== Segment start ==
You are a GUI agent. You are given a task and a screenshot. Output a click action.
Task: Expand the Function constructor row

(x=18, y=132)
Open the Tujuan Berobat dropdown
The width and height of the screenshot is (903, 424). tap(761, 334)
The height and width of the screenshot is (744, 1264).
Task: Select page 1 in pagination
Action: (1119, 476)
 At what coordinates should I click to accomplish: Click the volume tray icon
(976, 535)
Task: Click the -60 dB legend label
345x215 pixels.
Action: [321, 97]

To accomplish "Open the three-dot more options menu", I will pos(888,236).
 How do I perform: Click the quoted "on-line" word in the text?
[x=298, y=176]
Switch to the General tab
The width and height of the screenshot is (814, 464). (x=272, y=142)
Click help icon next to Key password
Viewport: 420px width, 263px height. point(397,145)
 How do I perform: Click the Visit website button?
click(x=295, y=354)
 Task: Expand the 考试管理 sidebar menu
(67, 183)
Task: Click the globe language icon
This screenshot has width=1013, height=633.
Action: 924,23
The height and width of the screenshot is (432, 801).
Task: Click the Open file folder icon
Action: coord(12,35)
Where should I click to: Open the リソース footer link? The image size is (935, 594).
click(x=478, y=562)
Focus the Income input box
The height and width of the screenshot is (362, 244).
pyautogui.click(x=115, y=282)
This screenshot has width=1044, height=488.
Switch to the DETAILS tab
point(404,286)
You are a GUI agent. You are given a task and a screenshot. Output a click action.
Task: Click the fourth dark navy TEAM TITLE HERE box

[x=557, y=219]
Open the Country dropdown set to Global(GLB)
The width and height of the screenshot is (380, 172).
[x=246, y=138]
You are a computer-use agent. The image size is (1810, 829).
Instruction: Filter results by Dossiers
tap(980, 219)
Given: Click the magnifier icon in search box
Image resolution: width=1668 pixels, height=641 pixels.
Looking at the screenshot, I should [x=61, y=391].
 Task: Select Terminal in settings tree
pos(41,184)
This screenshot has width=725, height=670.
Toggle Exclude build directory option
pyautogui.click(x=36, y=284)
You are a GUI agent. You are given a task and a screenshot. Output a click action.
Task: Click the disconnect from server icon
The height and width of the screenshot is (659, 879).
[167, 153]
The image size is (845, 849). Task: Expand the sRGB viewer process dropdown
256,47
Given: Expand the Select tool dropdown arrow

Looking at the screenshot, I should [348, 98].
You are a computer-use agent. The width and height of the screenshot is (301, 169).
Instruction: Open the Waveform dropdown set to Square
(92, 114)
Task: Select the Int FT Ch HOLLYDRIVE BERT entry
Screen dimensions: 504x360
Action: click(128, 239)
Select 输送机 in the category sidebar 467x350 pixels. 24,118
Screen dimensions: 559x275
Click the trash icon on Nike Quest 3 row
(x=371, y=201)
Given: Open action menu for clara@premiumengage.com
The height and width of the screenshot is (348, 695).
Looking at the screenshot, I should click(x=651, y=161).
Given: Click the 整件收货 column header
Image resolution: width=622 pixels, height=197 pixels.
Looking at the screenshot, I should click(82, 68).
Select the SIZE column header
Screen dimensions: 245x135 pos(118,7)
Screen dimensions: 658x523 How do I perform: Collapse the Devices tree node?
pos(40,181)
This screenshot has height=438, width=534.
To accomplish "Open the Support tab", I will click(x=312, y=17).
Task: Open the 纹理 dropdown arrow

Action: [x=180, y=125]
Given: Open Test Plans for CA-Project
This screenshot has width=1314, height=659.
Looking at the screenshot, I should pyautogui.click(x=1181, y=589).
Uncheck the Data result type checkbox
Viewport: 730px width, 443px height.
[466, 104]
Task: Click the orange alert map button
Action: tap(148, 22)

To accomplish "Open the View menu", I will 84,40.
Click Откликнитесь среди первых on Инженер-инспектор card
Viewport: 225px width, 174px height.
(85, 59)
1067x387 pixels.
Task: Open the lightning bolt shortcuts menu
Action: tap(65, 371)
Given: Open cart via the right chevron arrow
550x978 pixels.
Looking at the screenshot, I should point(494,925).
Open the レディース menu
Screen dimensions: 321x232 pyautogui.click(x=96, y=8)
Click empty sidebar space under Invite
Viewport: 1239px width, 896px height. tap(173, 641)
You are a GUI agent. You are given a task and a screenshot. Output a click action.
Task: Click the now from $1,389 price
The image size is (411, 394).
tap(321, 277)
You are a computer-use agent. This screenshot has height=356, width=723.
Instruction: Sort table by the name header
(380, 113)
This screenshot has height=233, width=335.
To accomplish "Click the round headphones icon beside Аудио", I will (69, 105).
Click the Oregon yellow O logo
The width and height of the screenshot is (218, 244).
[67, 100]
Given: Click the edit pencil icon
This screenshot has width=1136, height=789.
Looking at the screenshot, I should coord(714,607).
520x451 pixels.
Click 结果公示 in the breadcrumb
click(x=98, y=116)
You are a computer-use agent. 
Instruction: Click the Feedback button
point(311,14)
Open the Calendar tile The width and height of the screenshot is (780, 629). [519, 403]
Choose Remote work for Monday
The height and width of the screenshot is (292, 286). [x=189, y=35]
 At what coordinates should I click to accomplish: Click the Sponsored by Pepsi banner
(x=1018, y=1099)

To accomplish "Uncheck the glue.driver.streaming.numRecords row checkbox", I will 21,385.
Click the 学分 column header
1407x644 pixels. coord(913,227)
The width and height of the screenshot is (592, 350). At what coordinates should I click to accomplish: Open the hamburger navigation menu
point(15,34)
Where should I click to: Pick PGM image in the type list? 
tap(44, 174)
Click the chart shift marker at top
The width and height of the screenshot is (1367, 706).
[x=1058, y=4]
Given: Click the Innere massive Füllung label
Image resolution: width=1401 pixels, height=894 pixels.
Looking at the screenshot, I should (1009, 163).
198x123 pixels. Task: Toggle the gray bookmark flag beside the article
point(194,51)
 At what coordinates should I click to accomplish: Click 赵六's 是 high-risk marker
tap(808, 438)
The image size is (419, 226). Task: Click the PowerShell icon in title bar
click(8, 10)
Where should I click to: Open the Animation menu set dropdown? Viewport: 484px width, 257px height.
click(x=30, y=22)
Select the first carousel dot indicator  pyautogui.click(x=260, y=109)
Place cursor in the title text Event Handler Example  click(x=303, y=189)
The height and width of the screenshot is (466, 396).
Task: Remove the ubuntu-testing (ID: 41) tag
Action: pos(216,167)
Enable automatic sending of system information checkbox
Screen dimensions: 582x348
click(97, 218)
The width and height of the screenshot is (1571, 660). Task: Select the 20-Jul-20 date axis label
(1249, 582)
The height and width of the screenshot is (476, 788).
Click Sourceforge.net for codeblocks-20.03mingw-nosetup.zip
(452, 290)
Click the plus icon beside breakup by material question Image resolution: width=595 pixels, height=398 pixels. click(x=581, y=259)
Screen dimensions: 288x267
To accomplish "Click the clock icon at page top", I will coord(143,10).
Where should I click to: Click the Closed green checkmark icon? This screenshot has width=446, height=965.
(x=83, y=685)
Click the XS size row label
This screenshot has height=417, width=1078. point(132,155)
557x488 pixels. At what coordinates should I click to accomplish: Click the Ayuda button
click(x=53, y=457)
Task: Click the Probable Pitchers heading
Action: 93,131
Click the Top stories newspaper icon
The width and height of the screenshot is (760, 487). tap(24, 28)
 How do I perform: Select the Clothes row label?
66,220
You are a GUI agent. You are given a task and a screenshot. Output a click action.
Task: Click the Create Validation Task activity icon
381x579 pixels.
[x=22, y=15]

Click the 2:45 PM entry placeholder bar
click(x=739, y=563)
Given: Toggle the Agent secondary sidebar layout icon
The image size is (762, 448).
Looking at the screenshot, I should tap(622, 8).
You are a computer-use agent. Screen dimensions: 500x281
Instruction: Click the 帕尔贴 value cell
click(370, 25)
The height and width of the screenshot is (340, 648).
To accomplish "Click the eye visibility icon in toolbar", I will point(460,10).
== Segment end ==
◆ What the exercise asks
Return all entries exactly.

◆ Output below
You are a GUI agent. You are given a task and a screenshot. Output a click action.
Task: Expand the Function constructor row

(x=18, y=132)
Open the Tujuan Berobat dropdown
The width and height of the screenshot is (903, 424). tap(761, 334)
The height and width of the screenshot is (744, 1264).
Task: Select page 1 in pagination
Action: (1119, 476)
 At what coordinates should I click to accomplish: Click the volume tray icon
(976, 535)
Task: Click the -60 dB legend label
345x215 pixels.
Action: [321, 97]

To accomplish "Open the three-dot more options menu", I will pos(888,236).
 How do I perform: Click the quoted "on-line" word in the text?
[x=298, y=176]
Switch to the General tab
The width and height of the screenshot is (814, 464). (x=272, y=142)
Click help icon next to Key password
Viewport: 420px width, 263px height. point(397,145)
 How do I perform: Click the Visit website button?
click(x=295, y=354)
 Task: Expand the 考试管理 sidebar menu
(67, 183)
Task: Click the globe language icon
This screenshot has width=1013, height=633.
Action: 924,23
The height and width of the screenshot is (432, 801).
Task: Click the Open file folder icon
Action: coord(12,35)
Where should I click to: Open the リソース footer link? The image size is (935, 594).
click(x=478, y=562)
Focus the Income input box
The height and width of the screenshot is (362, 244).
pyautogui.click(x=115, y=282)
This screenshot has width=1044, height=488.
Switch to the DETAILS tab
point(404,286)
You are a GUI agent. You are given a task and a screenshot. Output a click action.
Task: Click the fourth dark navy TEAM TITLE HERE box

[x=557, y=219]
Open the Country dropdown set to Global(GLB)
The width and height of the screenshot is (380, 172).
[x=246, y=138]
You are a computer-use agent. The image size is (1810, 829).
Instruction: Filter results by Dossiers
tap(980, 219)
Given: Click the magnifier icon in search box
Image resolution: width=1668 pixels, height=641 pixels.
Looking at the screenshot, I should [x=61, y=391].
 Task: Select Terminal in settings tree
pos(41,184)
This screenshot has width=725, height=670.
Toggle Exclude build directory option
pyautogui.click(x=36, y=284)
You are a GUI agent. You are given a task and a screenshot. Output a click action.
Task: Click the disconnect from server icon
The height and width of the screenshot is (659, 879).
[167, 153]
The image size is (845, 849). Task: Expand the sRGB viewer process dropdown
256,47
Given: Expand the Select tool dropdown arrow

Looking at the screenshot, I should [348, 98].
You are a computer-use agent. The width and height of the screenshot is (301, 169).
Instruction: Open the Waveform dropdown set to Square
(92, 114)
Task: Select the Int FT Ch HOLLYDRIVE BERT entry
Screen dimensions: 504x360
Action: click(128, 239)
Select 输送机 in the category sidebar 467x350 pixels. 24,118
Screen dimensions: 559x275
Click the trash icon on Nike Quest 3 row
(x=371, y=201)
Given: Open action menu for clara@premiumengage.com
The height and width of the screenshot is (348, 695).
Looking at the screenshot, I should click(x=651, y=161).
Given: Click the 整件收货 column header
Image resolution: width=622 pixels, height=197 pixels.
Looking at the screenshot, I should click(82, 68).
Select the SIZE column header
Screen dimensions: 245x135 pos(118,7)
Screen dimensions: 658x523 How do I perform: Collapse the Devices tree node?
pos(40,181)
This screenshot has height=438, width=534.
To accomplish "Open the Support tab", I will click(x=312, y=17).
Task: Open the 纹理 dropdown arrow

Action: [x=180, y=125]
Given: Open Test Plans for CA-Project
This screenshot has width=1314, height=659.
Looking at the screenshot, I should pyautogui.click(x=1181, y=589).
Uncheck the Data result type checkbox
Viewport: 730px width, 443px height.
[466, 104]
Task: Click the orange alert map button
Action: tap(148, 22)

To accomplish "Open the View menu", I will 84,40.
Click Откликнитесь среди первых on Инженер-инспектор card
Viewport: 225px width, 174px height.
(85, 59)
1067x387 pixels.
Task: Open the lightning bolt shortcuts menu
Action: tap(65, 371)
Given: Open cart via the right chevron arrow
550x978 pixels.
Looking at the screenshot, I should point(494,925).
Open the レディース menu
Screen dimensions: 321x232 pyautogui.click(x=96, y=8)
Click empty sidebar space under Invite
Viewport: 1239px width, 896px height. tap(173, 641)
You are a GUI agent. You are given a task and a screenshot. Output a click action.
Task: Click the now from $1,389 price
The image size is (411, 394).
tap(321, 277)
You are a computer-use agent. This screenshot has height=356, width=723.
Instruction: Sort table by the name header
(380, 113)
This screenshot has height=233, width=335.
To accomplish "Click the round headphones icon beside Аудио", I will (69, 105).
Click the Oregon yellow O logo
The width and height of the screenshot is (218, 244).
[67, 100]
Given: Click the edit pencil icon
This screenshot has width=1136, height=789.
Looking at the screenshot, I should coord(714,607).
520x451 pixels.
Click 结果公示 in the breadcrumb
click(x=98, y=116)
You are a computer-use agent. 
Instruction: Click the Feedback button
point(311,14)
Open the Calendar tile The width and height of the screenshot is (780, 629). [519, 403]
Choose Remote work for Monday
The height and width of the screenshot is (292, 286). [x=189, y=35]
 At what coordinates should I click to accomplish: Click the Sponsored by Pepsi banner
(x=1018, y=1099)

To accomplish "Uncheck the glue.driver.streaming.numRecords row checkbox", I will 21,385.
Click the 学分 column header
1407x644 pixels. coord(913,227)
The width and height of the screenshot is (592, 350). At what coordinates should I click to accomplish: Open the hamburger navigation menu
point(15,34)
Where should I click to: Pick PGM image in the type list? 
tap(44, 174)
Click the chart shift marker at top
The width and height of the screenshot is (1367, 706).
[x=1058, y=4]
Given: Click the Innere massive Füllung label
Image resolution: width=1401 pixels, height=894 pixels.
Looking at the screenshot, I should (1009, 163).
198x123 pixels. Task: Toggle the gray bookmark flag beside the article
point(194,51)
 At what coordinates should I click to accomplish: Click 赵六's 是 high-risk marker
tap(808, 438)
The image size is (419, 226). Task: Click the PowerShell icon in title bar
click(8, 10)
Where should I click to: Open the Animation menu set dropdown? Viewport: 484px width, 257px height.
click(x=30, y=22)
Select the first carousel dot indicator  pyautogui.click(x=260, y=109)
Place cursor in the title text Event Handler Example  click(x=303, y=189)
The height and width of the screenshot is (466, 396).
Task: Remove the ubuntu-testing (ID: 41) tag
Action: pos(216,167)
Enable automatic sending of system information checkbox
Screen dimensions: 582x348
click(97, 218)
The width and height of the screenshot is (1571, 660). Task: Select the 20-Jul-20 date axis label
(1249, 582)
The height and width of the screenshot is (476, 788).
Click Sourceforge.net for codeblocks-20.03mingw-nosetup.zip
(452, 290)
Click the plus icon beside breakup by material question Image resolution: width=595 pixels, height=398 pixels. click(x=581, y=259)
Screen dimensions: 288x267
To accomplish "Click the clock icon at page top", I will coord(143,10).
Where should I click to: Click the Closed green checkmark icon? This screenshot has width=446, height=965.
(x=83, y=685)
Click the XS size row label
This screenshot has height=417, width=1078. point(132,155)
557x488 pixels. At what coordinates should I click to accomplish: Click the Ayuda button
click(x=53, y=457)
Task: Click the Probable Pitchers heading
Action: 93,131
Click the Top stories newspaper icon
The width and height of the screenshot is (760, 487). tap(24, 28)
 How do I perform: Select the Clothes row label?
66,220
You are a GUI agent. You are given a task and a screenshot. Output a click action.
Task: Click the Create Validation Task activity icon
381x579 pixels.
[x=22, y=15]

Click the 2:45 PM entry placeholder bar
click(x=739, y=563)
Given: Toggle the Agent secondary sidebar layout icon
The image size is (762, 448).
Looking at the screenshot, I should tap(622, 8).
You are a computer-use agent. Screen dimensions: 500x281
Instruction: Click the 帕尔贴 value cell
click(370, 25)
The height and width of the screenshot is (340, 648).
To accomplish "Click the eye visibility icon in toolbar", I will point(460,10).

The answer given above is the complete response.